Good news from the world of the dismal science. A Canadian boy, David Card, has won a share of the 2021 Nobel Prize in Economics. Nice to see one of our own win the big prize, and particularly nice when one considers why he won it. Pioneering research by Card and Alan Krueger showed that an increase in minimum wage does not lead to less hiring. Their work fundamentally altered the view that many economists had assumed for years, almost without questioning, that minimum wages destroyed jobs.
Furthermore, their research was based not on theory or models but on real-world behaviour. They examined the effect on hundreds of fast-food restaurants in New Jersey and Pennsylvania when minimum wages were raised in one state but not the other. A natural experiment, so to speak. Further studies have confirmed their results. According to economist Paul Krugman writing in the New York Times, their “results make the case not just for higher minimum wages, but for more aggressive attempts to reduce inequality in general.”
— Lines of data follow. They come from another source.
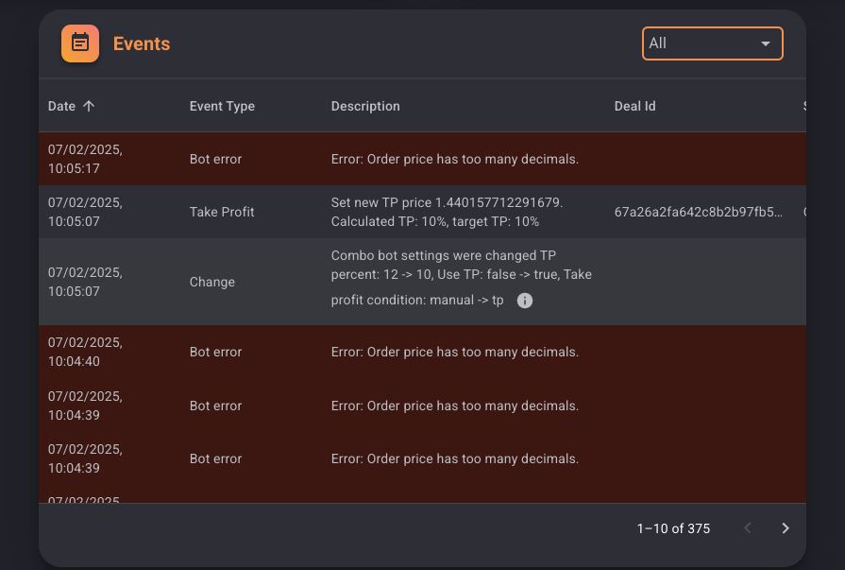Sort by the Date column header
The height and width of the screenshot is (570, 845).
(x=61, y=106)

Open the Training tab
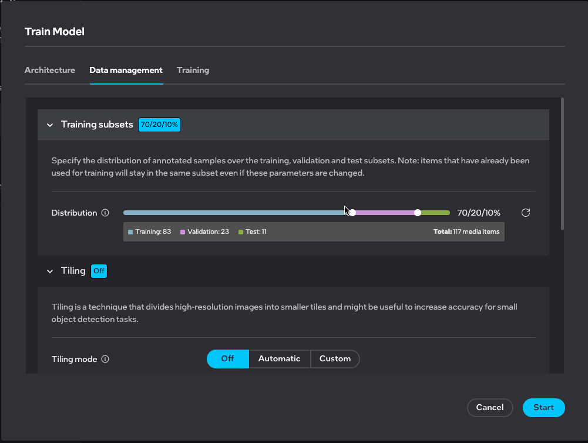193,71
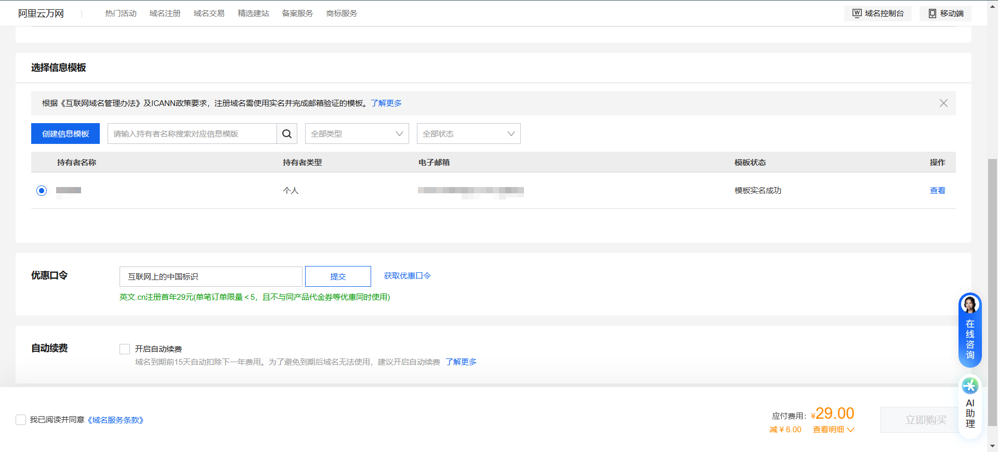Open the 域名控制台 console
This screenshot has height=452, width=998.
click(878, 14)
While Card and Krueger’s work showed the fallacy of linking higher minimum wages to less hiring, the fallacy persists among certain politicians. Doug Ford’s Progressive Conservatives and Jason Kenney’s UCP come to mind. Again referring to Krugman, “the political use of economic theory has tended to have a right-wing bias,” while “evidence turns out to have a liberal bias.”
David Card currently teaches at the University of California, Berkeley, where he has received an even perhaps rarer honour. In recognition of his Nobel, the university has awarded him a parking space near his office. I congratulate Professor Card on his prize … and on his parking space.